**DIRECTION A:**
Translate this sentence from the text on London Olympic venues into Spanish: "The 26 sports of the London Olympics will take place in 28 venues."

**EXCERPT PROVIDED:**

To find out how you can apply for Olympic Games tickets, please visit the London 2012 Organising Committee (LOCOG) ticketing website.

London Olympic Venues

The 26 sports of the London Olympics will take place in 28 venues.

Where are the Games being held?
A large majority of the 2012 Olympic and Paralympic Games will be held in the Old Park in Stratford in East London. Events will also be held in other venues across London and the UK (England, Scotland and Wales).

Olympic Park Venues

Aquatics Centre
Sports - Swimming, diving, synchronised swimming, modern pentathlon (swimming) and water polo.

Basketball Arena
Sports - Basketball, handball finals

Eton Manor
Sports - Aquatics training, wheelchair tennis
Facts - A new 130m-high wind turbine will also be located at Eton Manor. It will help provide power to the park during and after the Games, generating energy for the equivalent of 1,000 homes.

Handball Arena
Sports - Handball, goalball, modern pentathlon (fencing)

Hockey Centre
Sports - Hockey

Olympic Stadium
Sports - Athletics, opening and closing ceremonies.

Sports - Cycling Track, Cycling BMX

London Olympic Venues

Earls Court is in West London
Sport: Volleyball
About Earls Court - From exhibitions and conferences to live music, Earls Court holds hundreds of events each year attended by visitors from around the world.

ExCeL London - is situated near London City Airport in east London's Royal Victoria Dock.Sport: Boxing, Fencing, Judo, Table Tennis, Taekwondo, Weightlifting, Wrestling, Boccia, Paralympic Table Tennis, Paralympic Judo, Paralympic Powerlifting, Volleyball (Sitting), Wheelchair Fencing

Greenwich Park on the south bank of the River Thames in south east London. Sport: Equestrian events - Jumping, Dressage and Eventing, Paralympic Equestrian, Modern Pentathlon About Greenwich Park - Includes the Old Royal Naval College and National Maritime Museum, which, together with Greenwich Park, are part of a World Heritage Site. It is London's oldest Royal Park, dating back to 1433. It has been a World Heritage Site since 1997. Within the park is The Royal Observatory and the home of Greenwich Mean Time at Longitude 0°.

Horse Guards Parade in Whitehall, the political centre of the UK. Sport: Beach Volleyball About Horse Guards Parade - Dates from 1745 and takes its name from the soldiers who have provided protection for the monarch since the restoration of the monarchy in 1660. The parade ground lies at the heart of London's ceremonial life, and hosts the Trooping of the Colour event that takes place on the Queen's official birthday each year.

Hyde Park in London's West End Sport: Triathlon, 10k Open Water Swim About Hyde Park - The largest of London's Royal Parks, Hyde Park has been open to the public since 1637. The park is home to a number of grassroots sports clubs, including the Serpentine Swimming Club, whose members swim in the Serpentine Lake whatever the weather - even on Christmas Day.

**DATA TO USE:**
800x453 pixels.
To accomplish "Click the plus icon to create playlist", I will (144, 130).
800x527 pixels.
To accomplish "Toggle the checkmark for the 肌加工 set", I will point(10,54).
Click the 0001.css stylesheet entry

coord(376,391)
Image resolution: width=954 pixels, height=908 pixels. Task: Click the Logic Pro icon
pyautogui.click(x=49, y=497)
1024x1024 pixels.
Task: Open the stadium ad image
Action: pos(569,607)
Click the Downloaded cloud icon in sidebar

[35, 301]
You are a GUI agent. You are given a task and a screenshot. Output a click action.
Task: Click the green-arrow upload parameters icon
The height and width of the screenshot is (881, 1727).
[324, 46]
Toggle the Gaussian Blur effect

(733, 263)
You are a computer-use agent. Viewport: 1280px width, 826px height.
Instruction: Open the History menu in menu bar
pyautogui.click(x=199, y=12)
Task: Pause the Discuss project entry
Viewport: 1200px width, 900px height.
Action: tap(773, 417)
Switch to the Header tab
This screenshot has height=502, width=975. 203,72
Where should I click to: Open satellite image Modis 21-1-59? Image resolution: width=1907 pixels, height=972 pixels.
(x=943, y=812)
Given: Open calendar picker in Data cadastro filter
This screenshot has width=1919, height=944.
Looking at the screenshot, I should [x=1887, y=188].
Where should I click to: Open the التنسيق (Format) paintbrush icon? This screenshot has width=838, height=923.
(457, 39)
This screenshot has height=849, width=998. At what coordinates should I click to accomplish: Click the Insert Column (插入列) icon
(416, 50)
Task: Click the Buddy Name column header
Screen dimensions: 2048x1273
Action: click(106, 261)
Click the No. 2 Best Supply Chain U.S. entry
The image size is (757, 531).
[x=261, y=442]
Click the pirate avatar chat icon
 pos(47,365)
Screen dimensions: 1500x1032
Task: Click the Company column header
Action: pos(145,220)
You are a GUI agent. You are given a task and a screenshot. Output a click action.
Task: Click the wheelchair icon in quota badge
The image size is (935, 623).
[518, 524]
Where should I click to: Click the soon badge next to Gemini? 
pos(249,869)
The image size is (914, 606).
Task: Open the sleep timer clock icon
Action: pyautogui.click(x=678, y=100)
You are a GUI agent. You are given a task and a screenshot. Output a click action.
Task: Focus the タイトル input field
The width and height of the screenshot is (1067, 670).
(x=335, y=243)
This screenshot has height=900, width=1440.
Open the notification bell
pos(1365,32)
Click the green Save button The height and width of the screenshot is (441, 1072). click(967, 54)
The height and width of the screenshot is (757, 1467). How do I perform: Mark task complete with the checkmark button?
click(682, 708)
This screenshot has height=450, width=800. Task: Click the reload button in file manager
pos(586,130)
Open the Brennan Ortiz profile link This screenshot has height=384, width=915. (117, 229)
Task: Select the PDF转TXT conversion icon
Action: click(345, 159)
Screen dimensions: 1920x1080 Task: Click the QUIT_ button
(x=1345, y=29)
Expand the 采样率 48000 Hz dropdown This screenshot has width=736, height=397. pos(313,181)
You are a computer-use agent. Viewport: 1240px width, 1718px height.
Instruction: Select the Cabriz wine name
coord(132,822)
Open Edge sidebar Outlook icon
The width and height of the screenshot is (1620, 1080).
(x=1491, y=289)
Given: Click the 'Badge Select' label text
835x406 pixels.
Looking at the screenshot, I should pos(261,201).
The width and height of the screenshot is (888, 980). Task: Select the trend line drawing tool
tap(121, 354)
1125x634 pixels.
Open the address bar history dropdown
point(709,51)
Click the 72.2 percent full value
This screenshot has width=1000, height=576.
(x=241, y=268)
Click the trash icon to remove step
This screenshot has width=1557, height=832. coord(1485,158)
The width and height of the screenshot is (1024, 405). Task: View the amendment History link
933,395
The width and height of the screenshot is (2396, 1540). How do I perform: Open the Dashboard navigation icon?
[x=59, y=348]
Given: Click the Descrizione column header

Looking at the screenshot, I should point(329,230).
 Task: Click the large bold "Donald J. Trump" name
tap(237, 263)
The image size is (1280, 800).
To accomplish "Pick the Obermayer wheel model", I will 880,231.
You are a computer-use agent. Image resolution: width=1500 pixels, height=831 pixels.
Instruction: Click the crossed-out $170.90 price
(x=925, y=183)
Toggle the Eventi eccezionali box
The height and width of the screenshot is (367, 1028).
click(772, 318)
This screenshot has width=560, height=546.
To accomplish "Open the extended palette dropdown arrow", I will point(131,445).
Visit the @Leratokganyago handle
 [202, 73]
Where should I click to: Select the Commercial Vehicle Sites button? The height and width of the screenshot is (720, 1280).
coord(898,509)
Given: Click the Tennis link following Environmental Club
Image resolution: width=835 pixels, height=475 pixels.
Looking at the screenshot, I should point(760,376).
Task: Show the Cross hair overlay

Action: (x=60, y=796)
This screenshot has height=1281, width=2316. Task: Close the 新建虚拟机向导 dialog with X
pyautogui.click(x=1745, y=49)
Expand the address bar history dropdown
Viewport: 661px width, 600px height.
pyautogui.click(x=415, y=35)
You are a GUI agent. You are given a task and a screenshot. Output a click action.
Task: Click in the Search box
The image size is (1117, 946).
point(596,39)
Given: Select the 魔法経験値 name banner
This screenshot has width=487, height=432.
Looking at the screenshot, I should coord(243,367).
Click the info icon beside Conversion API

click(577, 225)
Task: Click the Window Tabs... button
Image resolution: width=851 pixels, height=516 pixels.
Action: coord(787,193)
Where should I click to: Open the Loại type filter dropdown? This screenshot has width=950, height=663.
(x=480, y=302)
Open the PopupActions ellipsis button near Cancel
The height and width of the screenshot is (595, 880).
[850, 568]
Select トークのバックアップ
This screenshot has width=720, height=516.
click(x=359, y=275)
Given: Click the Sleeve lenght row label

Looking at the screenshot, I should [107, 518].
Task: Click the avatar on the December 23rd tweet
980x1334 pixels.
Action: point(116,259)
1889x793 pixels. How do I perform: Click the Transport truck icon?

**DIRECTION B:**
Reproduce the records verbatim, starting with the line that contains "Expand the 采样率" and going on through the line that contains "tap(121, 354)", both lines included.

**RIGHT ANSWER A:**
Los 26 deportes de los Juegos Olímpicos de Londres se disputarán en 28 sedes.

**RIGHT ANSWER B:**
Expand the 采样率 48000 Hz dropdown This screenshot has width=736, height=397. pos(313,181)
You are a computer-use agent. Viewport: 1240px width, 1718px height.
Instruction: Select the Cabriz wine name
coord(132,822)
Open Edge sidebar Outlook icon
The width and height of the screenshot is (1620, 1080).
(x=1491, y=289)
Given: Click the 'Badge Select' label text
835x406 pixels.
Looking at the screenshot, I should pos(261,201).
The width and height of the screenshot is (888, 980). Task: Select the trend line drawing tool
tap(121, 354)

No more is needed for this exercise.